Israelis traveling from Jerusalem routinely take a left fork in the road that leads them away from the town, toward Tiberias. Their route avoids the banana, orange and date trees of Jericho, away from the town’s engaging but empty garden restaurants.

But lately, in a sign of the changing times, drivers passing through in cars with yellow Israeli license plates are flagged down by restaurateurs eager for their business.

This is one of the only changes, however, since the Sept. 13 signing of the accord slated to grant self-rule to Jericho.

Drivers taking the right fork in the road approach the town center on a road lined with neat and richly colored rows of produce. At one end of the town’s main square, the Israeli flag still waves prominently atop the military police station.

Scores of men congregate around the square, which is clogged with dozens of idle Mercedes taxicabs. Time seems to stand still.

But there are undeniable changes. The Palestinian flag is visible everywhere. One vegetable cart boasts a host of them in miniature. Plastic-coated portraits of Arafat can be seen in several shop windows.

And down the road is the storefront office of the PLO.

Nazef, the PLO chief, said there have been two changes since the signing of the accord in September: “We opened this office, and we raised the flag without going to jail.

“But this is not a big enough change and it is not important,” he said.

“When we raised the flags with masks on we felt better. We didn’t sign the agreement to reach only these goals,” he said.

Adnan Hammad is the local head of the Palestinian Democratic Union, a pro-peace faction of the PLO. He is concerned about what will happen after Israel’s military withdrawal.

He conceded that another struggle, one for democratic leadership, will begin once autonomy takes effect.

It will be a “very hard process to transfer the instrument (of Palestinian government) from Tunis to Jericho,” and “we are not satisfied with what Arafat says now,” he said.

“We look for a good future for our people, and without democracy we can’t achieve it,” he said.

“If there is no democracy and (the leadership) starts working as if it is in Tunis,” many people will be dissatisfied, Hammad said.

“What is most important is the future of the Palestinian people and how to reach an independent state, not Arafat,” agreed Nazef.

“How to govern the Gaza Strip and the West Bank depends on what the Palestinians want,” he said. “We insist on elections.”

Nazef is not concerned that Arafat has not given a firm date for those elections, however, “as long as Israel withdraws by April 13.”

“Any rules which will be imposed here will not be a dictatorship,” Nazef said. “Most important is that the leadership will be Palestinian and won’t deal with us like the Israeli authority of the occupation.”

There is little concern expressed here about Hamas rejectionists and their ability to torpedo the agreement.


Hammad said that in many cases, especially among the young, allegiance to the ideology of Hamas does not run deep, and if Palestinian self-rule is fair and efficient, they will shift their allegiance to the autonomy plan.

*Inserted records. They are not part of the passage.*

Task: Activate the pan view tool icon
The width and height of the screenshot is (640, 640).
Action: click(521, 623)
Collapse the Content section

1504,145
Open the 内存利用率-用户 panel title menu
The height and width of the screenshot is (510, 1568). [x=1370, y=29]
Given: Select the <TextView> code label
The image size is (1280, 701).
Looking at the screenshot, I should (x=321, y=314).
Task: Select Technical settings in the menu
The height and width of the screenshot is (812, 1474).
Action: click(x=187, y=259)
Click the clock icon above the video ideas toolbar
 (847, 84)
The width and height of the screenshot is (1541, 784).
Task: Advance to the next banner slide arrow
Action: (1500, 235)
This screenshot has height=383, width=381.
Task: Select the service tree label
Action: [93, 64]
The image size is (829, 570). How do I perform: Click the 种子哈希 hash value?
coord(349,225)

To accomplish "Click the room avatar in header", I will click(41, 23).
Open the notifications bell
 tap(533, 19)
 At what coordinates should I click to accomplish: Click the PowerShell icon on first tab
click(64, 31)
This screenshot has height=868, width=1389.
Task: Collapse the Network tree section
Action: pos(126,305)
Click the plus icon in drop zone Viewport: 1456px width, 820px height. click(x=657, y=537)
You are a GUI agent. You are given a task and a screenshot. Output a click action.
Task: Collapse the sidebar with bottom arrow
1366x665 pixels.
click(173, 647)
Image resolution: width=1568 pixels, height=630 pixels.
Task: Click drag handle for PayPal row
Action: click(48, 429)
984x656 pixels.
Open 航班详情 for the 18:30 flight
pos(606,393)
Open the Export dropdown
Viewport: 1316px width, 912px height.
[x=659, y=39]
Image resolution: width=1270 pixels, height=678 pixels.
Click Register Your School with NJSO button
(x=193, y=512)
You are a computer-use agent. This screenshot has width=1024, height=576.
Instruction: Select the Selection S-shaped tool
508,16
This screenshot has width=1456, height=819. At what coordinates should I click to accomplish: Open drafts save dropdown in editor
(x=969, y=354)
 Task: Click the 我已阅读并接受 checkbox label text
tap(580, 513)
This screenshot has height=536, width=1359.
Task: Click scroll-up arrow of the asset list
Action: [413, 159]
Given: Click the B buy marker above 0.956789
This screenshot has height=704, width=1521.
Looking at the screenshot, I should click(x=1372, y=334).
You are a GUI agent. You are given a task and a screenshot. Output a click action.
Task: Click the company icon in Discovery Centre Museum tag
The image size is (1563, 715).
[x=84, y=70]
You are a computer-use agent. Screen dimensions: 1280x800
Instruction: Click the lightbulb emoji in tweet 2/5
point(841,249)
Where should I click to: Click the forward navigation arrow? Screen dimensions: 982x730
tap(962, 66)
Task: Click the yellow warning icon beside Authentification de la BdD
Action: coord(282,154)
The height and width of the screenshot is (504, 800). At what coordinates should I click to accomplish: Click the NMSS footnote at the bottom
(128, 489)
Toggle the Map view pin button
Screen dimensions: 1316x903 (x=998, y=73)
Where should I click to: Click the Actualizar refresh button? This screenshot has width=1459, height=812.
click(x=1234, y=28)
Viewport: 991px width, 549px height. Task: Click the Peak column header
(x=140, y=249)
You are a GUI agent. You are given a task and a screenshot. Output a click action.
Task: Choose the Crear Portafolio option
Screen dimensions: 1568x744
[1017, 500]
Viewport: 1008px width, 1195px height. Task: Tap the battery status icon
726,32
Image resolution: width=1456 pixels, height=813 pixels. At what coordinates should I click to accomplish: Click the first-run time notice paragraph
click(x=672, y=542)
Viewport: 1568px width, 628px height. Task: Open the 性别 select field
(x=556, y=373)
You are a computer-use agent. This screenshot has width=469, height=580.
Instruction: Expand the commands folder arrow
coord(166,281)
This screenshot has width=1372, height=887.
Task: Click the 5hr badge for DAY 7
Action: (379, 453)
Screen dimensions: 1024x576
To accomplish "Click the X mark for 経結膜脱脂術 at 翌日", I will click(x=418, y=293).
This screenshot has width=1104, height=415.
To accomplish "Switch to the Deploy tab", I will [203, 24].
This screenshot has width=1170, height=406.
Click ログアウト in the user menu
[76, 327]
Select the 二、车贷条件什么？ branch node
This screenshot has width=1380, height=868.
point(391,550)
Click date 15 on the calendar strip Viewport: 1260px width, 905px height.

The locals also appear sanguine about the prospects for economic development, despite the reluctance of the international community to release money pledged for urgent infrastructure and economic projects in Jericho and Gaza.

The donor countries have expressed mistrust of how Arafat will handle the money. They claim there are too many politicians and not enough expert economists involved.

Hammad is concerned that his people not expect too much when the aid finally arrives.

“If people expect (PLO) money to come in and be divided among them the way it was during the intifada,” he said, they will be disappointed.

Instead, he said, “we will create jobs and rebuild our city.”

But even with foreign aid and a fully implemented self-rule agreement, the people here have long memories.

“Since 1967 until this moment,” said Nazef, “Jericho has been the same, suffering from persecution from Israeli authority.”

“We believe the Palestinian tragedy began in 1917 with the Balfour Declaration,” Nazef said, “and our historical pages are filled with blood.

“I need a long time to teach my child how to love his neighbor,” he said, “because we have lived (so long) in an atmosphere like this.”